Perhaps we have all internalised the Inuit’s question because the church seems to talk a good deal less about sin and death these days. Some of that is for good reason and there is little doubt that there have been times when the church has used talk of sin and hell and death to manipulate and invoke fear. Many people today are reluctant to speak about sin and would prefer to purge it from our common language. Human beings are, after all, remarkably good at calling old things by a new name.

Here I’m indebted to Barbara Brown Taylor who points out that: “When it comes to sin we seem to have adopted the languages of medicine and law to speak about sin.” In the medical model, the basic human problem is not called sin but sickness. Everyone is vulnerable to sickness and very few people avoid being sick at some time in their lives. Since no one in his or her right mind chooses to be sick, it does not make any sense to hold sick people responsible for their illnesses. A person with advanced Alzheimer’s cannot decide to be lucid any more than a person with bipolar disorder can decide to stop having mood swings. Both persons have illnesses that restrict their freedom and limit their responsibility. To hold either of them accountable for their actions would be to blame the victims.

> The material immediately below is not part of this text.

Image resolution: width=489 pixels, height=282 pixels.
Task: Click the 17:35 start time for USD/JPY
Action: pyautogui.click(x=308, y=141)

When sickness is substituted for sin, then illness becomes the metaphor for human failing. We receive diagnosis instead of judgment, treatment instead of penance. I hear this language used more in the tradition of liberal Christianity. It has biblical precedent, and lends itself to a kind of no-fault theology based on an understanding of sin as all-pervasive and unavoidable. The language of law heads in the opposite direction. In the legal model, the basic human problem is not called sin or sickness but crime. Whether the offense is as minor as running a stop sign or as major as shooting someone else in the head, the presence of laws prohibiting these behaviors suggests that they are governable.

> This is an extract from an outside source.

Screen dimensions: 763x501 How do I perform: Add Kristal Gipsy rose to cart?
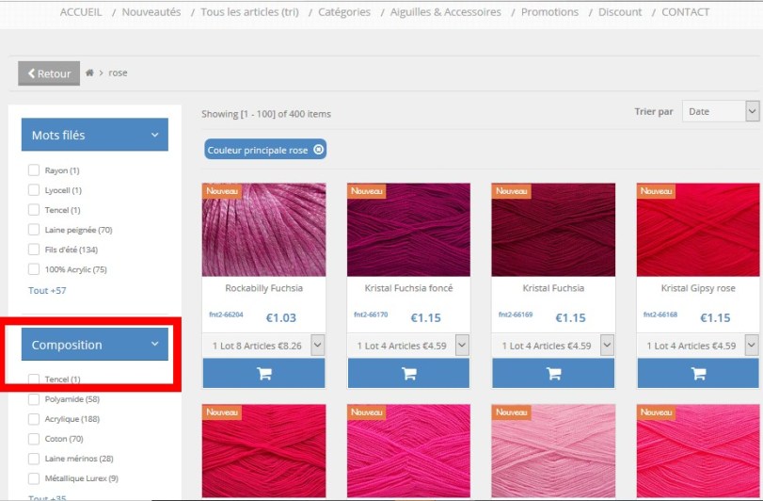click(x=698, y=373)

We are responsible for our actions. Regardless of our circumstances, we are free to avoid lives of crime, and we are furthermore expected to do so. If we fail—and if we are caught—then we will have to face the consequences. These may range from fines to prison terms, depending on the offense. Submitting to this punishment is how we pay our debt to society. When crime is substituted for sin, then lawlessness becomes the metaphor for human failing. The answer is not medicine but a swift dose of justice.

What we need is a fair but righteous judge who will brush away our excuses and hold us accountable for our actions. I hear this language used more in the tradition of conservative Christianity. This too has biblical precedent, and lends itself to a kind of full-fault theology based on an understanding of sin as willful misbehavior. The emphasis here is on the individual believer who has power to choose between good and evil. Situational ethics does not apply. There is right and there is wrong.

Barbara Brown Taylor’s concern, which I share, is that neither the language of medicine nor the language of law is an adequate substitute for the language of theology, which has more room in it for paradox than either of the other two. In the theological model, the basic human problem is not sickness or lawlessness but sin. It is something we experience both as a species and as individuals, in our damaged upbringing and in our willful misbehavior.

However we run into it, we run into it as wrecked relationship: with God, with one another, with the whole created order. Sometimes we cause the wreckage and sometimes we are simply trapped in it, but either way we are not doomed. In fact sin is our only hope, because the recognition that something is wrong is the first step toward setting it right again. Why do we speak about sin… because naming our sin begins the process of being reconciled with God and others?

A good way to start is to practice the tried and tested spiritual disciplines of Lent: fast more than you usually do (and if you have never fasted then you should start), give more than you usually give, and pray more than you usually pray. May we know the grace of God as we fast, and give, and pray. Amen.